18 ; sebentar lagi

141 15 5
                                    

Hari demi hari berlalu begitu cepat, sudah tiga minggu berlalu semenjak hari dimana bunda membanting piring sebab Keval yang menolak untuk disuapi dan minum obat, selama itu pula bunda tidak lagi pernah mengantarkan makanan pada Keval, sebagai gantinya, Bahtiar lah yang dengan telaten mengurusi Keval setiap hari bergantian dengan Delvin, atau sesekali Maviel yang datang setiap akhir pekan.

Tak lagi repot untuk memikirkan bagaimana Keval sekolah, sebab mereka semua menyepakati bahwa Keval perlu mengambil cuti dari dunia luar termasuk kegiatan pendidikan, alias mereka secara mutlak membatasi lingkup sosial seorang Keval demi kesembuhannya secara lahir batin.
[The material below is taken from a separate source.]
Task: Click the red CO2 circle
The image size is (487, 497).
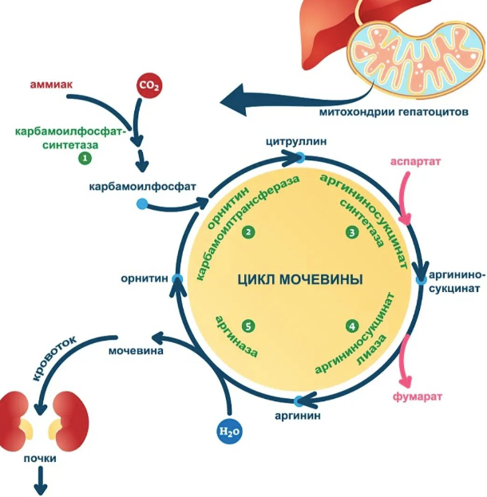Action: [x=149, y=85]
Namun tetap saja, hal itu bukanlah jalan efektif yang tidak akan memberikan resiko, seperti contohnya, Keval yang semakin hari semakin susah diajak berinteraksi, Keval yang hanya menampilkan raut datar menatap kosong pada pojok ruang, atau Keval yang akan mengamuk dan menghancurkan kamar ketika ada yang mengusik ketenangannya.

Kalau saja Keval bisa mengutarakan apa yang sebenarnya ia rasakan secara gamblang, sungguh, ia sangat bersedia, tapi entah kenapa seolah tenggorokannya tercekat tambang kencang ketika ia hendak menyusun kalimat untuk diucapkan, sangat sulit.

Contohnya seperti saat ini, tepatnya sore hari jadwal ia konsultasi dengan psikolog, ditemani bunda dan ayah, serta Maviel tentunya yang diminta langsung oleh bunda untuk ikut, dimana sebenarnya hal itu hanyalah pancingan agar Keval mau menurut.

"Adek, sayang... Nanti yang nurut, ya? Kalau ditanya dokter, jawab yang baik, oke?"

Bunda memberi petuahnya ketika mereka baru saja keluar dari mobil dan tak mendapati respon dari yang diajak bicara.

Ketika tangan bunda hendak menggandeng, Keval menolak dan lebih memilih untuk berada di belakang tubuh sayang ayah sambung membuat bunda sedikit menampilkan senyum kecut.

"Pulang aja, ayah, takut." Lirih Keval dengan suara tergagap sebab ia merasa banyak pasang mata disekitar mereka berdiri menatapinya dengan sorot pandang yang menghakimi. Padahal kenyataannya orang-orang yang berlalu-lalang itu tidak sama sekali melihat mereka, hanya karena memang pikiran Keval yang sudah tersugesti.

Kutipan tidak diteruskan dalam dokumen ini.